* **WHAT YOU HAVE TO DO**:
How many lines in the records below contain "computer"? Reply with the number alone.

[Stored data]

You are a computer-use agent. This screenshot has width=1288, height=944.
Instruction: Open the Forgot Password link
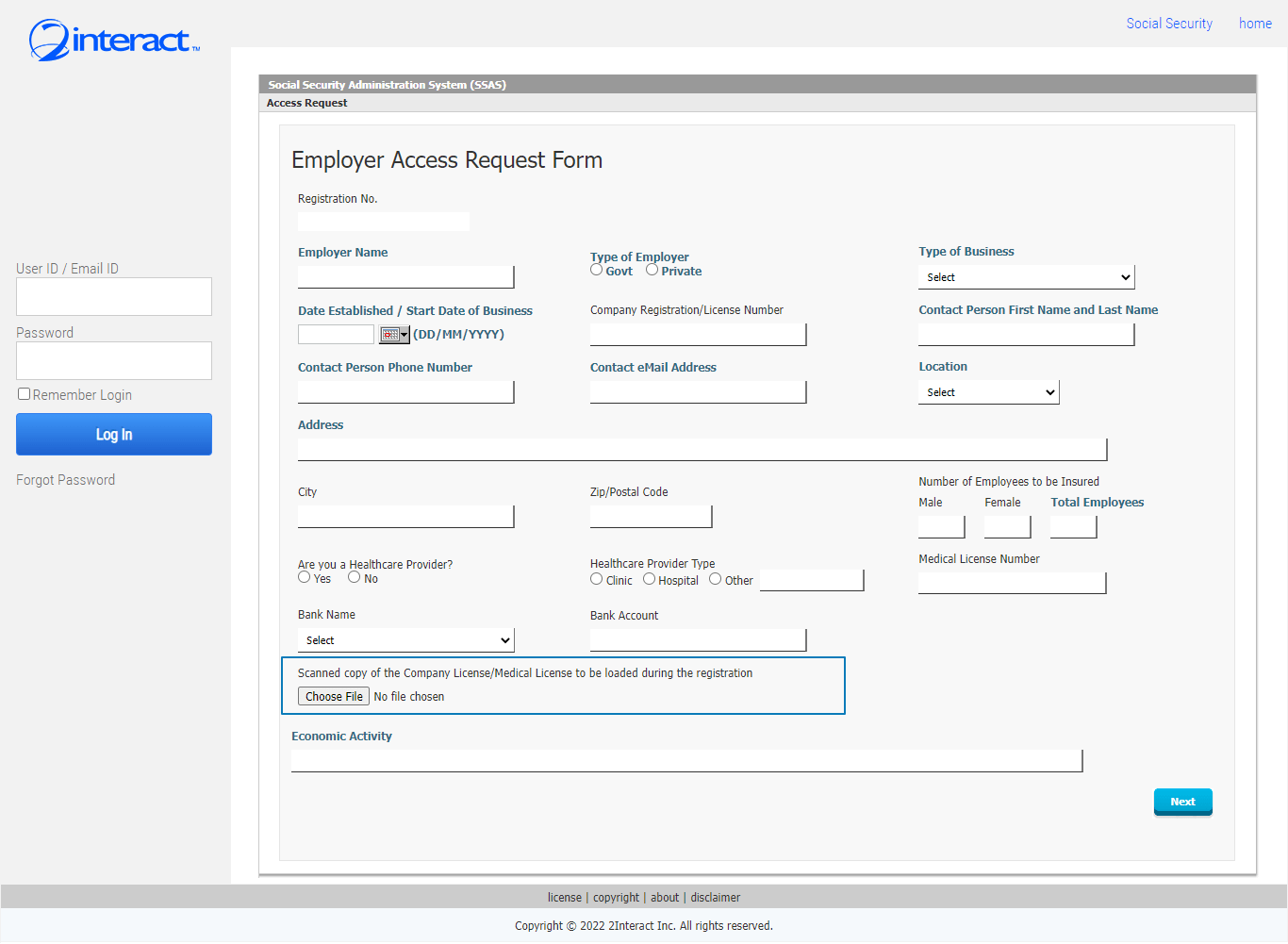pyautogui.click(x=65, y=479)
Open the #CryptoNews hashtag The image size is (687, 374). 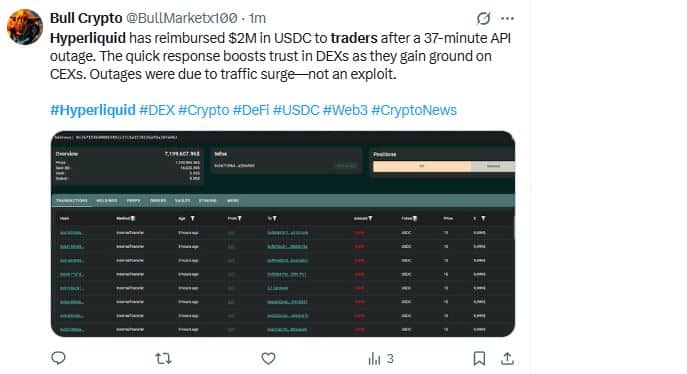click(x=414, y=110)
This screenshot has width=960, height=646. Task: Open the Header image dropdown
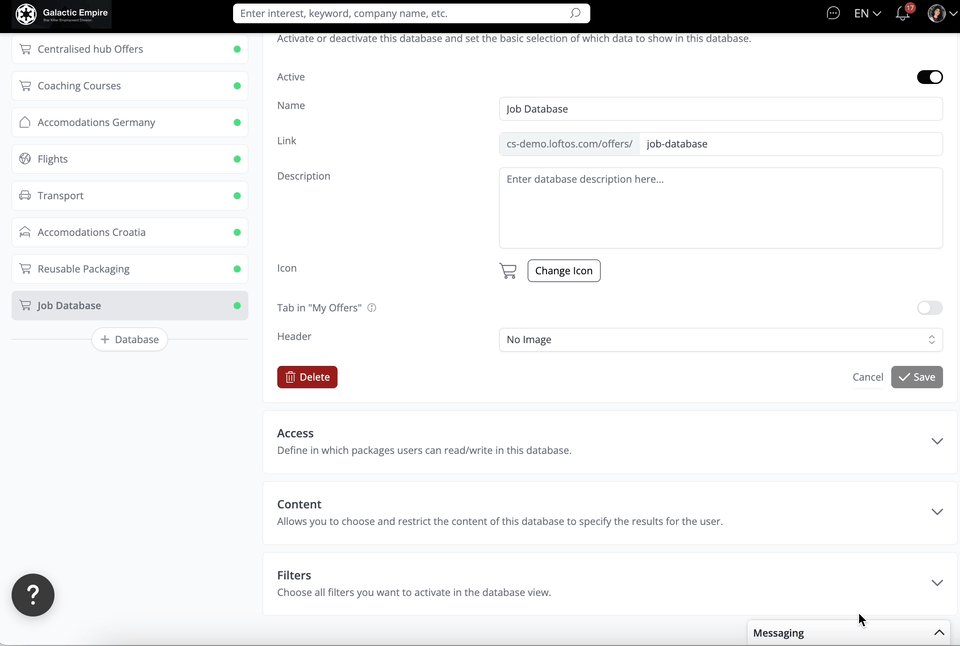[720, 340]
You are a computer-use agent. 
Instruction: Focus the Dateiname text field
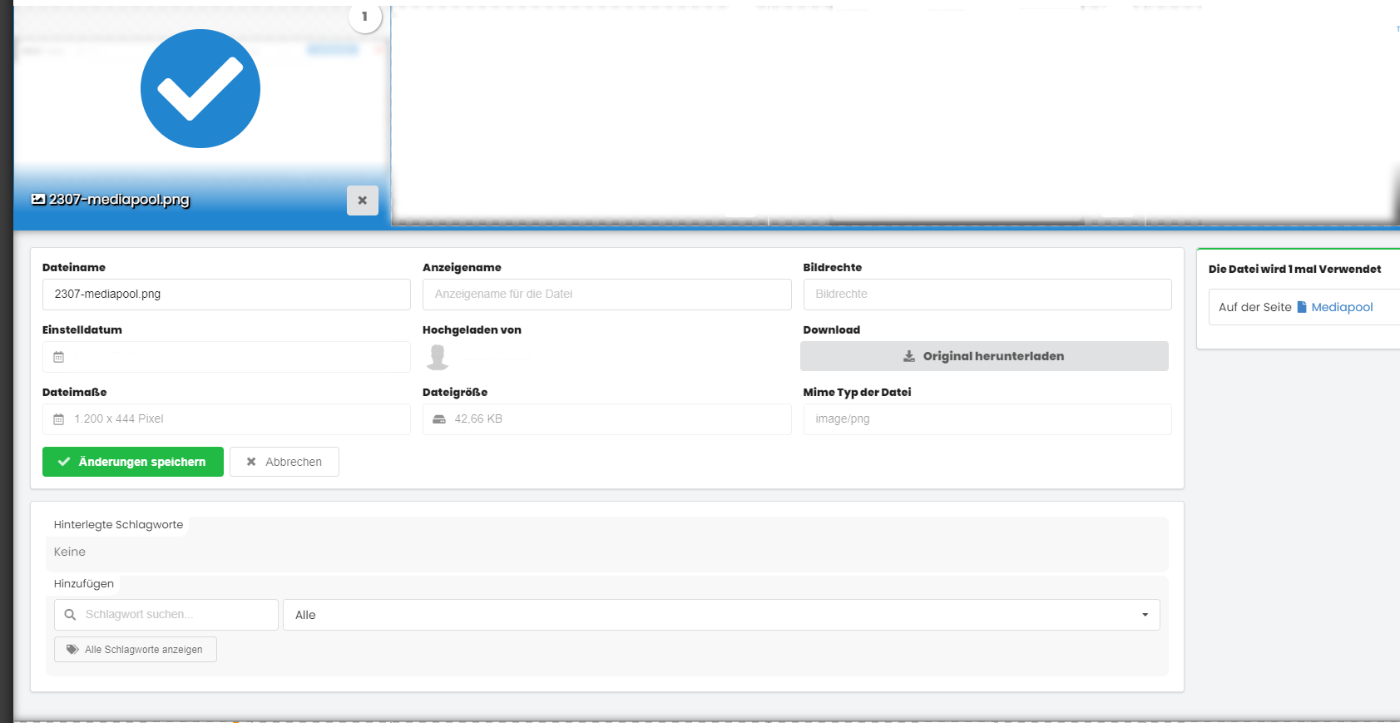pyautogui.click(x=226, y=294)
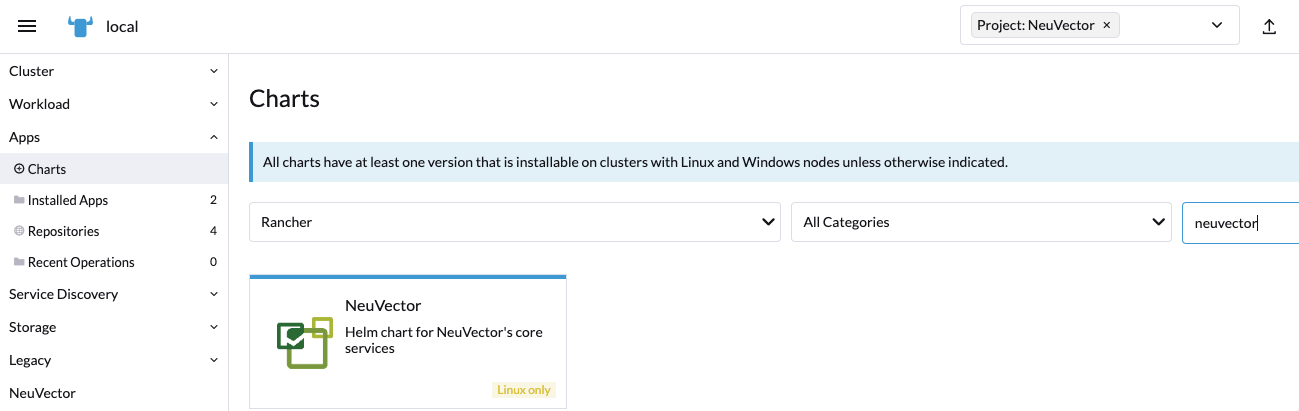1299x411 pixels.
Task: Click the Repositories globe icon
Action: tap(19, 231)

* **RESULT**:
2